Q: How was it like presenting your work at CHI?

I was both nervous and excited because it had been a long time since I had presented in front of a crowd (since we did everything online during COVID). It was also my first time presenting at a computing conference, and the “Large Language Models” session I attended was very popular.

I am grateful to my labmate Vivian Liu, who provided valuable advice, helped me rehearse, and took pictures of me. The presentation went well, and I am glad we had the opportunity to present our work to a large audience of researchers. I would also like to express my gratitude to the researchers I met during the conference, as they provided encouragement and helpful tips that greatly contributed to my experience.


Q: What are you working on now?

I am working on a tool to help journalists transform their print articles into reels using generative AI by assisting them in the creative stages of producing scripts, character boards, and storyboards. In this work, in addition to LLMs, we incorporate text-to-image models and try to combine the power of both to support creators.
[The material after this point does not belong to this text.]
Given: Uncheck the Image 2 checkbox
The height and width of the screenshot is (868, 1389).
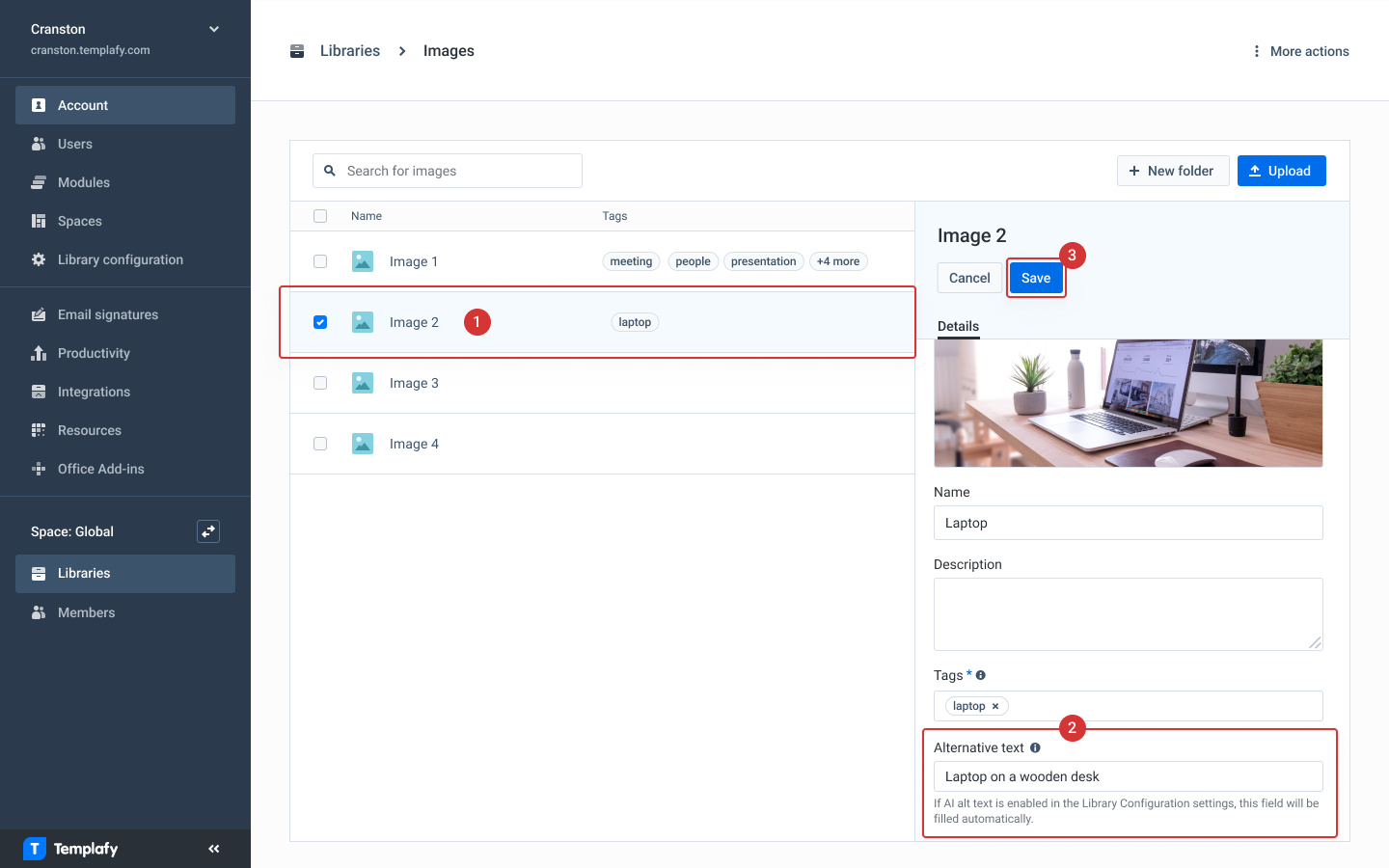Looking at the screenshot, I should (x=320, y=322).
During the summer, I will work as a research intern at Adobe, where I will be focusing on AI and video authoring. Our work will revolve around facilitating the future of podcast video creation.


Q: Can you talk about your background and why you pursued a PhD?

My undergraduate program offered great co-op opportunities that allowed me to explore different paths, including roles as an engineer, UI designer, and research intern across Chongqing, Charlottesville, and Hong Kong. During my final co-op, I had the opportunity to work in the HCI lab at the Hong Kong University of Science and Technology (HKUST). This experience ignited my passion for HCI research and marked the beginning of my research journey in this field.

I enjoy exploring unanswered questions, particularly those that reside at the intersection of multiple disciplines. A PhD program provides an excellent opportunity to work on the problems that interest me the most. In addition, I think the training provided at the PhD level can enhance essential skills such as leadership, collaboration, critical thinking, and effective communication.


Q: What are your research interests?

My research interest lies in the creativity support in the HCI field. I am particularly interested in exploring the role of multimodal generative AI in creativity support tools. I enjoy developing co-creative interactive systems to support everyone in their everyday creative tasks.


Q: What research questions or issues do you hope to answer now?

I want to explore the role of generative AI models in future creativity support tools and build co-creative intelligent systems that support multimodal creativity, especially in the dimensions of audio and videos, as they are how we interact with the world. I also want to explore some theoretical questions, such as the overtrust/overreliance in AI, and see how we might understand and resolve them.

Sitong Wang standing in front of a wall painted with street art
Sitong Wang

Q: Why did you choose to apply to Columbia CS? What attracted you to the program?

I love the vibrant environment of Columbia and NYC and how Columbia is strong in diverse disciplines, such as journalism, business, and law. It is an ideal place to do multi-disciplinary collaborative research.

Also, I got to know Professor Chilton well during my masters at Columbia. She is incredibly supportive and wonderful, and we share many common interests. That is why I chose to continue to work with her for my PhD journey.


Q: What has been the highlight of your time at Columbia?

The highlight would be when I witnessed the success of the students I mentored. It was such a rewarding process to guide and help undergraduate students interested in HCI research begin their journey.


Q: What is your advice to students on how to navigate their time at Columbia? If they want to do research, what should they know or do to prepare?

Enjoy your time in NYC! Please don’t burn yourself out; learn how to manage your time efficiently. Don’t be afraid to try new things—start with manageable tasks, but also step out of your comfort zone. You will have fun!

If you want to do research, find research questions that genuinely interest you and be prepared to face challenges. Most importantly, preserve and trust yourself and your collaborators. Your efforts will eventually pay off!